Why would Satan try to tempt humanity to do evil? Why coax a person to sin? What does Satan have to gain from such attempts? What—he is so incensed over being expelled from heaven, and this is his only way to exact his revenge? Please. The truth is, Satan doesn’t make any of us do anything. We do it.
Satan has become this easy out, a way for people to shirk responsibility for their actions. The whole reason that humanity is supposed to be unique, to be special, is that we’re supposedly blessed with free will—the ability to choose to do right or wrong. The whole idea of free will is undermined by the idea of Satan causing us to sin.
This brings me to my third point—Satan is necessary as a counterpart to God. It doesn’t take a genius to figure out that in order for humanity to have free will, a bona fide choice must be offered. It must be God or something else. That something else is Satan. Without Satan, the choice becomes God or nothing, which is no choice at all. Satan is necessary to provide an alternative to God.
Think about it: If I ask you if you’re having a good day, you can say yes because you also have a concept of what a bad day is. Without a concept for bad, there is no concept for good. God wouldn’t be good without Satan. God would just be. The existence of Satan defines God as the good guy, by having Satan represent the bad.
In this way, Satan becomes merely a symbol of something greater, something less defined. It doesn’t matter if Satan is the physical embodiment of the angel Lucifer after his fall from heaven. It doesn’t matter if Satan is the anthropomorphic being with horns and a tail that so often gets portrayed by the Church or popular culture. All that matters is that Satan represents Not God. The Pagans would tell you that Satan is simply a bastardization of the their god by the Christians. Satanists would tell you that Satan is just a term for the dark forces of nature unexplained or unadopted by religion or science.
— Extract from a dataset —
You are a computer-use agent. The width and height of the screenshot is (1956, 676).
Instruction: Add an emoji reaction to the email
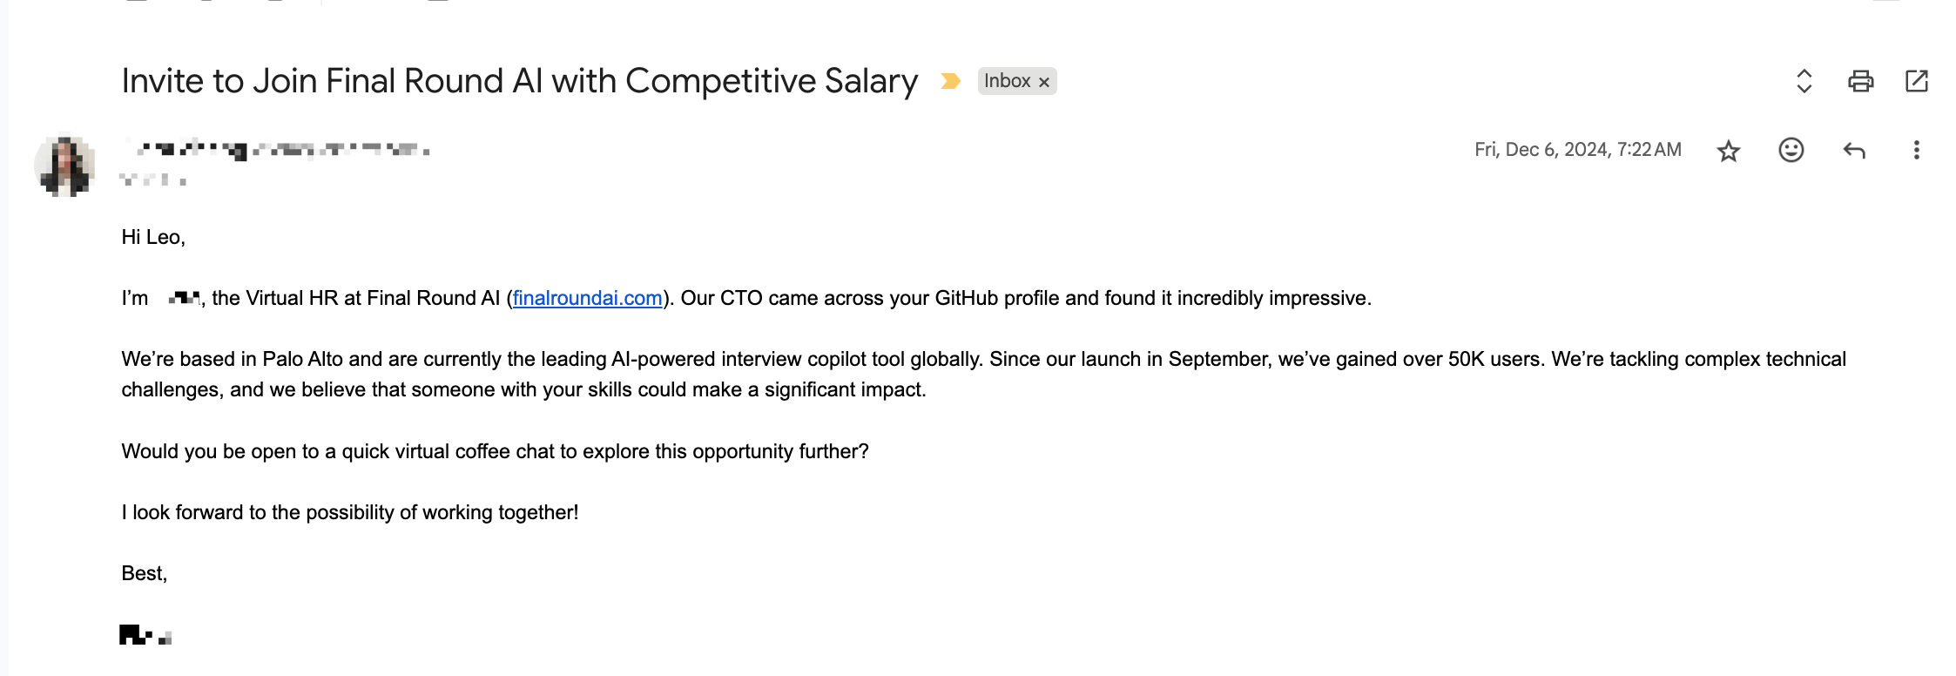click(x=1791, y=150)
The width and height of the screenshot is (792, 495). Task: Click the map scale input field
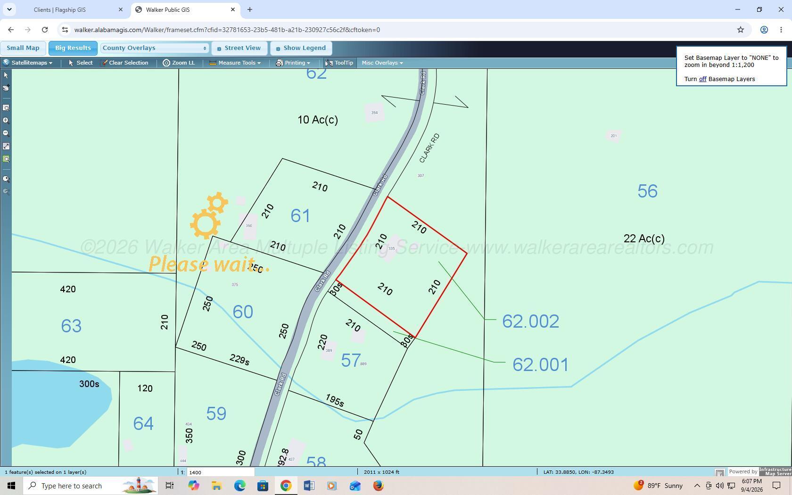[221, 472]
I believe that Satan represents the Other, the unknown, mystery. He’s the boogeyman, the vague threat just outside the window, just around the corner, threatening us, forcing us to seek the solace and safety of faith. Satan, simply put, is Fear.
“The greatest trick the Devil ever pulled was convincing the world he didn’t exist.” I propose to you that the greatest trick ever pulled by convincing you that he ever did.